Biconomy Investment Thesis

Biconomy’s mission is to solve User Experience in Web3. Biconomy simplifies blockchain transactions for applications to build on. Biconomy’s tools allow developers to build optimum UX for their users. It’s the invisible underlying layer powering the Web3 ecosystem.

Biconomy’s mission is to solve User Experience in Web3. Biconomy simplifies blockchain transactions for applications to build on. Biconomy’s tools allow developers to build optimum UX for their users. It’s the invisible underlying layer powering the Web3 ecosystem.

Why We Invested In Biconomy

If you’ve ever used Curve Finance, Perpetual Protocol, Aavegotchi, Decentral Games, mStable, Sapien Network, or DFYN — it’s likely you would’ve interacted with the Biconomy relayer network without even realizing. As early investors in the Biconomy team, we are pleased to help them as they continue their journey toward becoming a crucial decentralised infrastructure tool for the Web3 ecosystem.

Adoption comes with simplicity. Let’s face it, Web3’s user experience is horrendous! Create a CEX account, complete your KYC, transfer fiat, buy (volatile) ETH, set up a Metamask wallet, write your seed on a secure piece of paper, transfer ETH to wallet, find dapps to sign up on and link your wallet, blah blah! And if we haven’t already lost 95% of our target user, we expect them to correctly predict and pay gas on every transaction and pray that the miner puts their transaction on the blockchain. Clearly, this is not how we will win over our users from Web2. Clearly, we need to fix this. Spotify users don’t wire money every time they play a song, and Web3 must not expect its users to either. 
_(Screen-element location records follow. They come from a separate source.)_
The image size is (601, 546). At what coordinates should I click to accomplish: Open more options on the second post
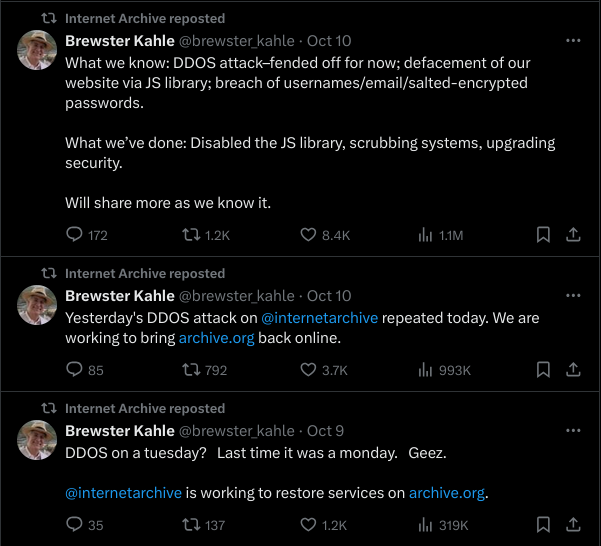573,296
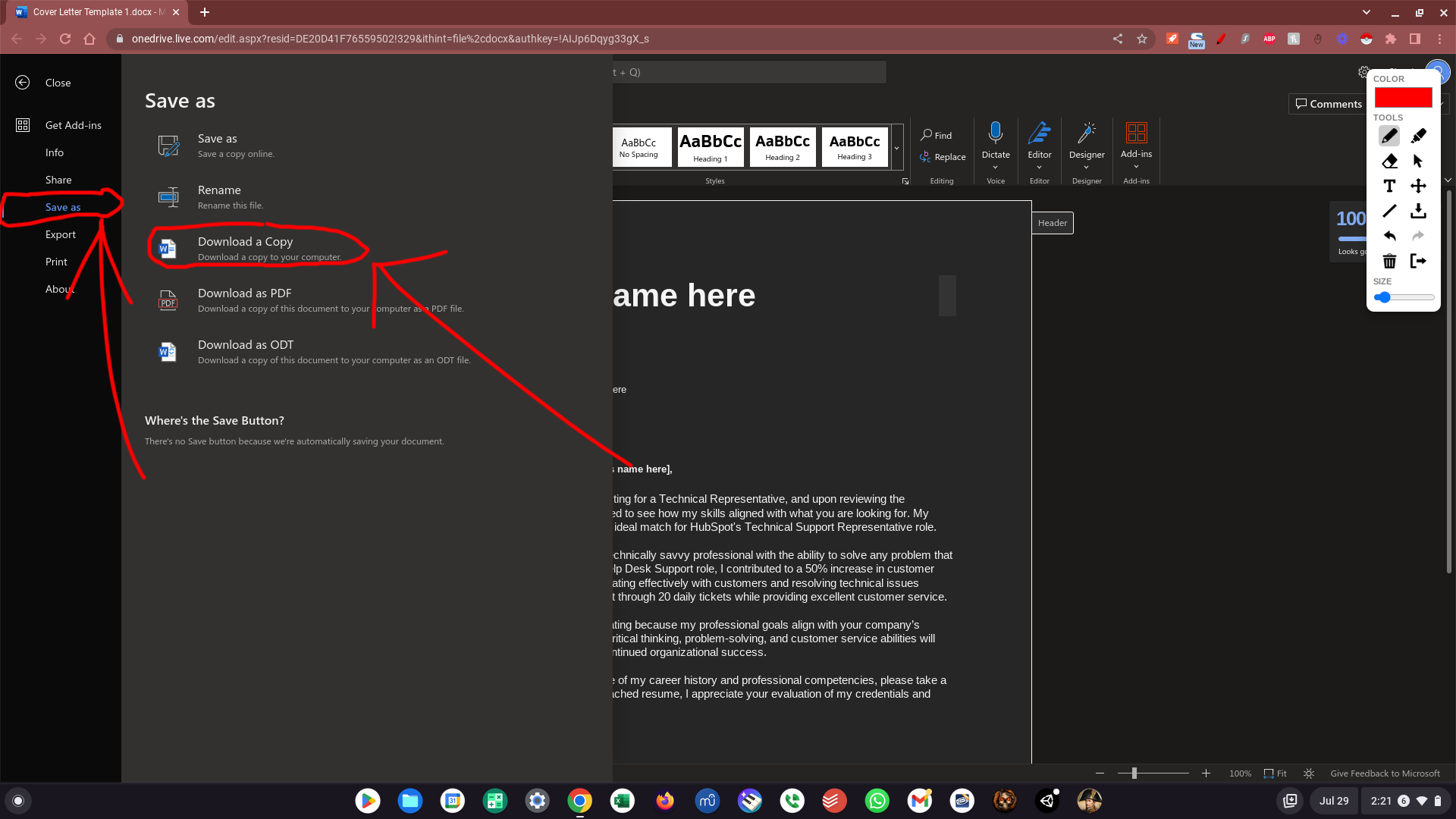Select the eraser tool in drawing panel
Viewport: 1456px width, 819px height.
[x=1389, y=161]
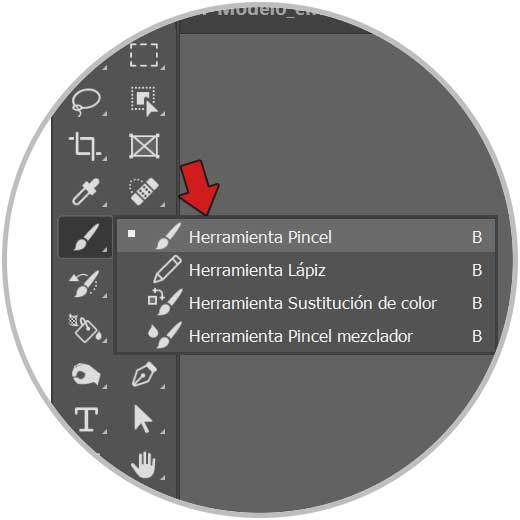This screenshot has width=520, height=520.
Task: Select the Pen tool
Action: click(x=144, y=374)
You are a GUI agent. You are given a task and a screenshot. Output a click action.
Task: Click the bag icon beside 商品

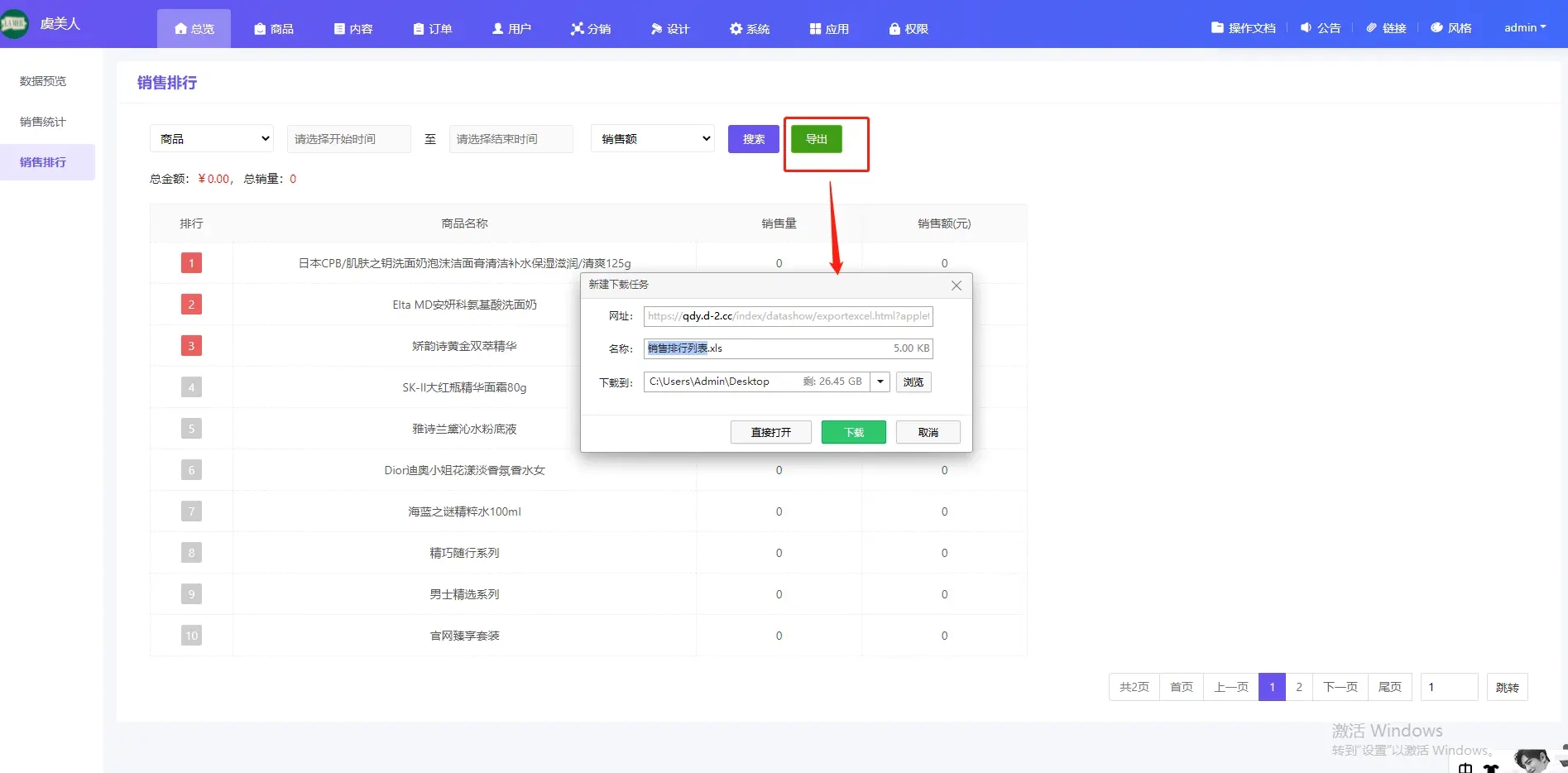[260, 29]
Perhaps a novice user can pay for gas in a less volatile cryptocurrency? How about transactions that are gasless? The reality is that this is already a possibility! Your favorite dapp’s developers can already do gasless transactions via meta transactions. (Shoutout to Matcha’s implementation of gasless txs). However, the majority of dapps cannot afford to do so. Talent is scarce and it’s incredibly complicated for a developer to work on the core product while at the same time build the infrastructure to optimize the user experience. We don’t see all Web2 devs setting up their own physical servers or payment gateways, do we? Biconomy helps provide the tools to allow developers to build optimum user experience for their users and establishes itself as a critical Platform-as-a-Service player. It’s the invisible underlying layer powering the Web3 ecosystem.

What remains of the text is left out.